__Excerpt to read__.
# # #

Sixteen percent of San Francisco voters who filled out their ballots correctly and completely -- more than 31,500 people -- did not have a say in the final outcome of the city's mayoral race, according to The Bay Citizen's analysis of election results.

Their ballots were discarded or exhausted, because they did not list either Ed Lee, the eventual winner, or runner-up John Avalos as one of their top three candidates. Unlike other cities, San Francisco does not allow voters to rank all the candidates on the ballot.

The analysis renews questions about the fairness of the city's ranked-choice voting system at a time when supervisors are considering repealing it.

Critics of the system say it quietly disenfranchises a significant percentage of voters, because those voters cannot fully express their preferences. San Francisco's voting machines only allowed voters to select three of the 16 candidates on the ballot.

“When you have more candidates like this and you constrain the number of choices to three, you have a lot of exhausted ballots and a less than ideal election,” said Corey Cook, a political science professor at the University of San Francisco, who is working with The Bay Citizen to analyze the election results.

# # #

__Supplied information__.
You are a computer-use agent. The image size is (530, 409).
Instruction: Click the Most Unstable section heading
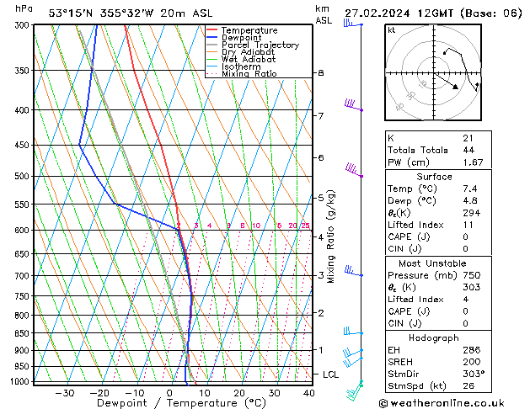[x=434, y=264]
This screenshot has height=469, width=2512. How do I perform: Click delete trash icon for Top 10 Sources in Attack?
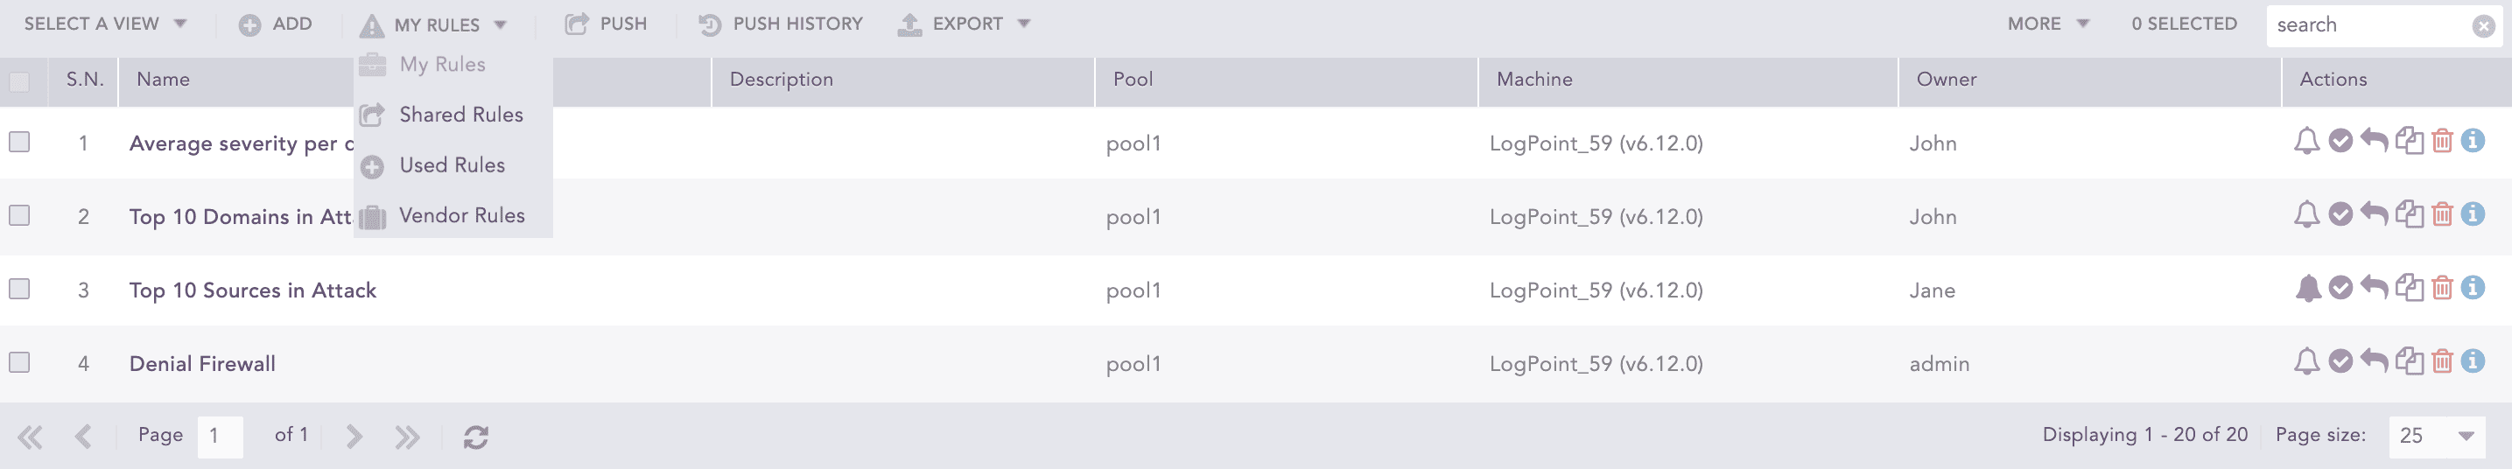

# # #

__Instruction__. Retype, word for word, the part of the text on San Francisco's ranked-choice voting that opens with the words containing "The analysis renews" and closes with "the election results.". The lines have no connection to the text on San Francisco's ranked-choice voting.

__Solution to this exercise__.
The analysis renews questions about the fairness of the city's ranked-choice voting system at a time when supervisors are considering repealing it.

Critics of the system say it quietly disenfranchises a significant percentage of voters, because those voters cannot fully express their preferences. San Francisco's voting machines only allowed voters to select three of the 16 candidates on the ballot.

“When you have more candidates like this and you constrain the number of choices to three, you have a lot of exhausted ballots and a less than ideal election,” said Corey Cook, a political science professor at the University of San Francisco, who is working with The Bay Citizen to analyze the election results.